En la calle se oían los ruidos propios de Roma al caer la noche. Via di Montoro era una calle mucho más tranquila que la de su hotel, en lo alto de la Escalinata Española, pero a pesar de ello Harry oía el tráfico, las motocicletas y los transeúntes.
Poco a poco, los diferentes sonidos comenzaron a confundirse entre sí hasta convertirse en una monótona melodía de fondo. Comenzó a notar los efectos de la ducha, la cama limpia y la odisea de su huida y se sumió lentamente en el sueño. Quizás había decidido seguir siendo un cura porque era lo más fácil, no tenía que pensar y, por el momento, el disfraz había dado resultado. No era cierto que su decisión se debiera a que deseaba comprender mejor a su hermano, y ser o hacer lo que Hércules había sugerido sin pensar: convertirse, aunque por poco tiempo, en su hermano.
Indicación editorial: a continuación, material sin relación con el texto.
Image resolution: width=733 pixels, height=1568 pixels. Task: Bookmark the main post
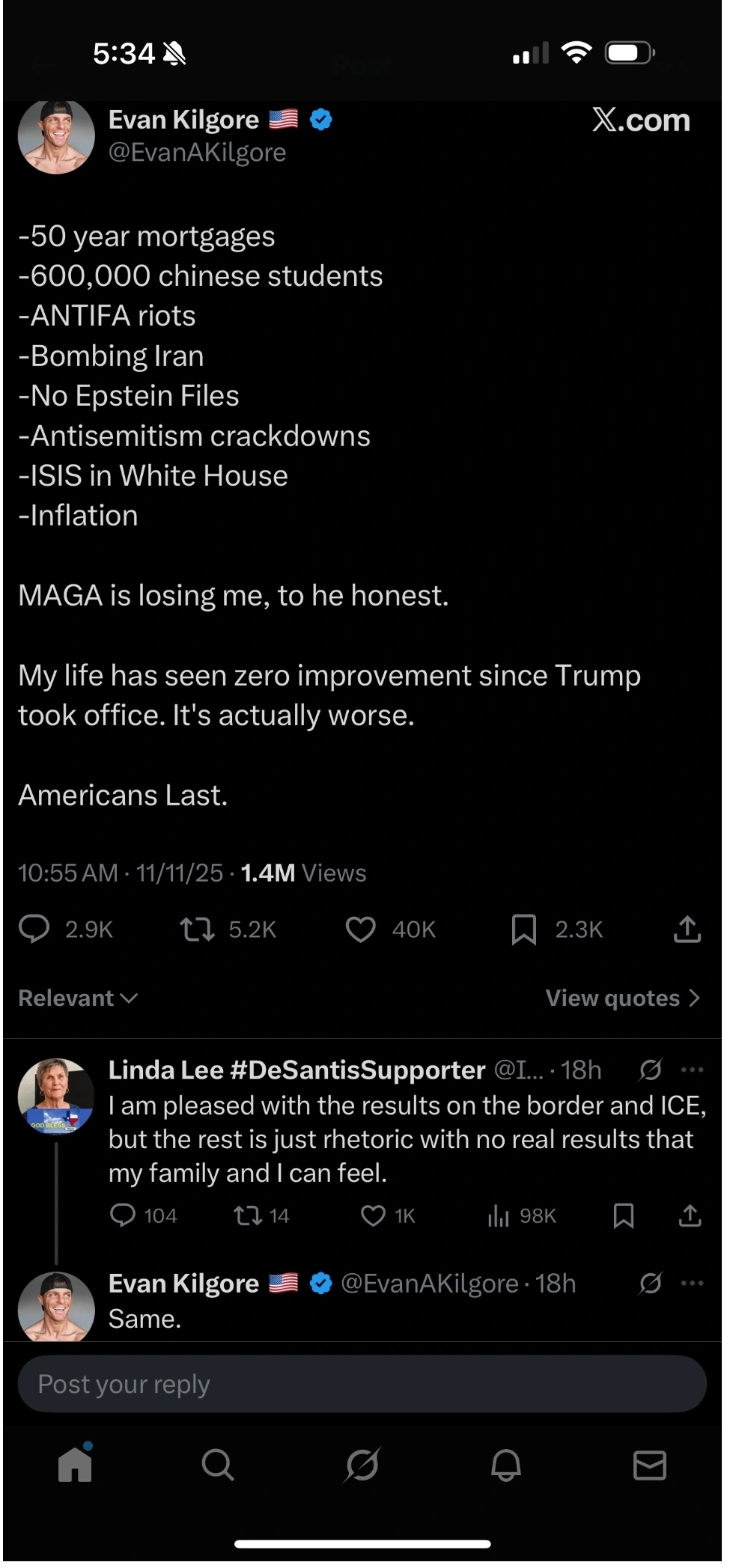click(524, 930)
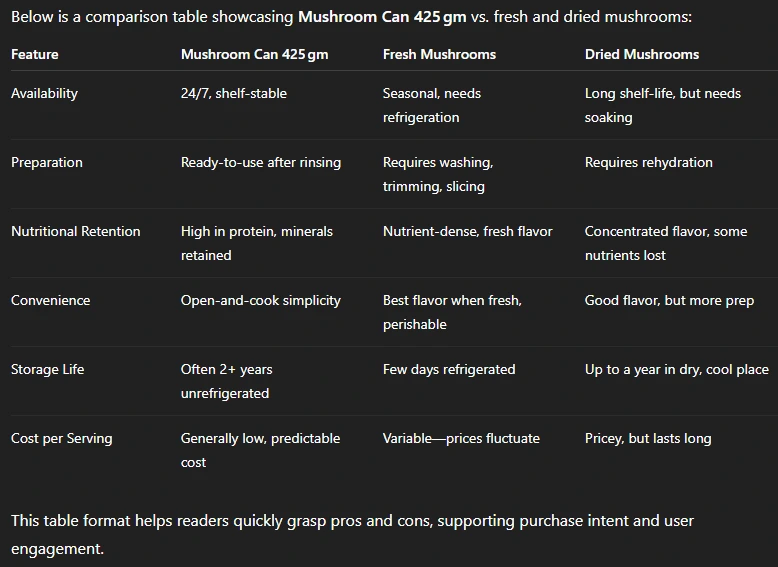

Mientras cerraba los ojos Harry sintió que perdía el contacto con la realidad y de pronto vio de nuevo la postal de Navidad: el árbol adornado detrás de los rostros sonrientes con gorros de Papá Noel de su madre, su padre, Madeline, Danny y él.
FELIZ NAVIDAD DE PARTE DE LOS ADDISON
La imagen se desvaneció de su mente y en su lugar escuchó la voz de Pio que repetía lo que le había dicho en el coche: «¿Sabe lo que pensaría yo si estuviera en su lugar? Me preguntaría si mi hermano sigue con vida, y si es así, dónde está».
Marsciano se hallaba solo en su biblioteca, la pantalla de su ordenador estaba oscura y los libros que ocupaban todo el espacio del suelo al techo le parecían, por su estado de ánimo, meros objetos decorativos. La única luz procedía de una lámpara halógena situada junto al escritorio de madera sobre el que se encontraba el sobre con la palabra URGENTE que le habían entregado en Ginebra. Era el mismo sobre que había llevado consigo en el tren y en cuyo interior se encontraba la cinta que había escuchado una sola vez. No sabía por qué deseaba oírla de nuevo, pero sentía el impulso de hacerlo.